Earlier this year, it was publicised that Netflix customers were in the habit of sharing passwords with friends and family members which meant bad business for the streaming platform.
However, in an email going out to members yesterday, Netflix informed its U.S.-based customers in no uncertain terms that their days of password sharing are over.
The company posted a copy of the email to its blog, which begins, "Your Netflix account is for you and the people you live with — your household."
The crackdown is hardly a surprise since Netflix was supposed to start getting tough earlier this year amidst slowing growth, but during an earnings call last month, a delay until the second quarter of 2023 was announced.
The email sent to U.S. customers — the company's largest market — is on the heels of similar messages asking Netflix users in New Zealand, Canada, Portugal, and Spain to establish a primary location for their accounts, with the ability to establish sub-accounts for users outside the household.
The notification to U.S. households is not quite that specific, but it does outline the option of either transferring the Netflix profile of someone outside the household to begin their own standalone membership or otherwise paying an additional $7.99 per month for that profile.
According to Netflix, the option to add an extra member only exists on Standard and Premium plans.
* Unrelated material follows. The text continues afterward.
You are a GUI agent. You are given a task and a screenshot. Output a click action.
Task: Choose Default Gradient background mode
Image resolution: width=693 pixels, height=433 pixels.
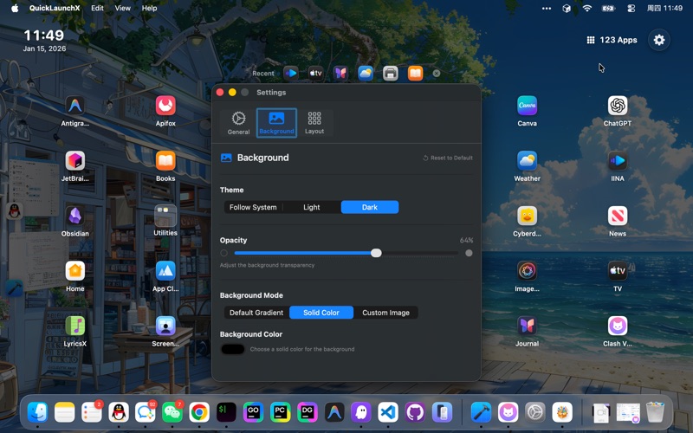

Standard accounts can add one extra member while Premium accounts can add up to two.
Earlier this year, Netflix said that more than 100 million households share accounts worldwide, which equates to about 43% of its entire user base.
Besides an obvious negative effect on revenue, the brand said that password sharing is affecting its ability to invest in creating new shows and movies.
In an apparent attempt to ease its customers into amnesty, the $7.99 per month fee for additional out-of-household profiles represents a $2 per month discount versus a standalone version of the company's standard plan.
During a January 2023 conference call, Netflix CEO Greg Peters said, "It's worth noting that this will not be a universally popular move, so there will be current members that are unhappy with this move.
"We'll see a bit of a cancel reaction to that ... We think of this as similar to what we see when we raise prices."
The streaming service has not yet outlined what actions it will take toward members that continue to violate the password-sharing policy.
Last month, Netflix announced the demise of its mail-order DVD service on which the company was founded.
With this interesting development to the Netflix experience, one begins to wonder where it all ends.
One thing is sure, with the worsening global economies, more and more people are losing their purchasing powers.
But then, not many customers would let go the Netflix experience.
In any case, Netflix management will do well not to ignore the impacts of real threats from other streaming options such as Hulu, Amazon Prime Video, HBO Now/Go, Disney Plus, CBS All Access, Apple TV Plus, Showtime, etc.